Action item:
Find the lines of data that contain the string "text", then list them.

Raw data:
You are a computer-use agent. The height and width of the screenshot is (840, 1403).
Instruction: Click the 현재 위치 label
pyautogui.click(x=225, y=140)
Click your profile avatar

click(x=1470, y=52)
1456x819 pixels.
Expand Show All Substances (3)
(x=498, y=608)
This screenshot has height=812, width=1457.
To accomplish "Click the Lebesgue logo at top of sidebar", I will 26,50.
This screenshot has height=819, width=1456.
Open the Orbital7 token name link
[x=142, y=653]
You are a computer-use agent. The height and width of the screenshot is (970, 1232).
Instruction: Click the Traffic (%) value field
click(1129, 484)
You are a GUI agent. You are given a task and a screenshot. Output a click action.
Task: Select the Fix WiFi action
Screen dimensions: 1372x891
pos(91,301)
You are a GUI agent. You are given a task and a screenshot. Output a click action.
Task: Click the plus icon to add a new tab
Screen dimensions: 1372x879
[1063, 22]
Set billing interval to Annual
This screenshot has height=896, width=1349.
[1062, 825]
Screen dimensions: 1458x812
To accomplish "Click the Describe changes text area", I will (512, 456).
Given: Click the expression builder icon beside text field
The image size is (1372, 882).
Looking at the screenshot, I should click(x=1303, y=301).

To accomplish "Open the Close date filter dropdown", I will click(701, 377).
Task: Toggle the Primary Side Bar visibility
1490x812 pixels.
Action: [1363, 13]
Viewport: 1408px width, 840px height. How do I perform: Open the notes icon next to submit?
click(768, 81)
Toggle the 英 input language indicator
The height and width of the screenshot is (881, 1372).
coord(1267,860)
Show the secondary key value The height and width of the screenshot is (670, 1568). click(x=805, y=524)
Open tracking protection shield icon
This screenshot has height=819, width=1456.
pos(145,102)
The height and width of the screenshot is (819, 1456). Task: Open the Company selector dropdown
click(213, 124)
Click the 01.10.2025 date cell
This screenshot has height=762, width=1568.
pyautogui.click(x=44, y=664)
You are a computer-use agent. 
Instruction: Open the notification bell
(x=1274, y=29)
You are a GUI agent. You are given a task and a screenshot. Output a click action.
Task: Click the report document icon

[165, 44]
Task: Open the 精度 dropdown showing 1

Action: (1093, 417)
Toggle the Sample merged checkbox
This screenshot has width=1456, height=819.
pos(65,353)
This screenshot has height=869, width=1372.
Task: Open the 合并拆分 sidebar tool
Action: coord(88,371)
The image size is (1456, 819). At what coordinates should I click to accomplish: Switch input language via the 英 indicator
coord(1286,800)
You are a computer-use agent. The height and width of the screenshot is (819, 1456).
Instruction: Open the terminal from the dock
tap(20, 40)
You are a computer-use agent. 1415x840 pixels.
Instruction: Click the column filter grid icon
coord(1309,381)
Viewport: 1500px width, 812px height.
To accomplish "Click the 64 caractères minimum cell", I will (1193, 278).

Response below:
To accomplish "Click the Describe changes text area", I will (512, 456).
Given: Click the expression builder icon beside text field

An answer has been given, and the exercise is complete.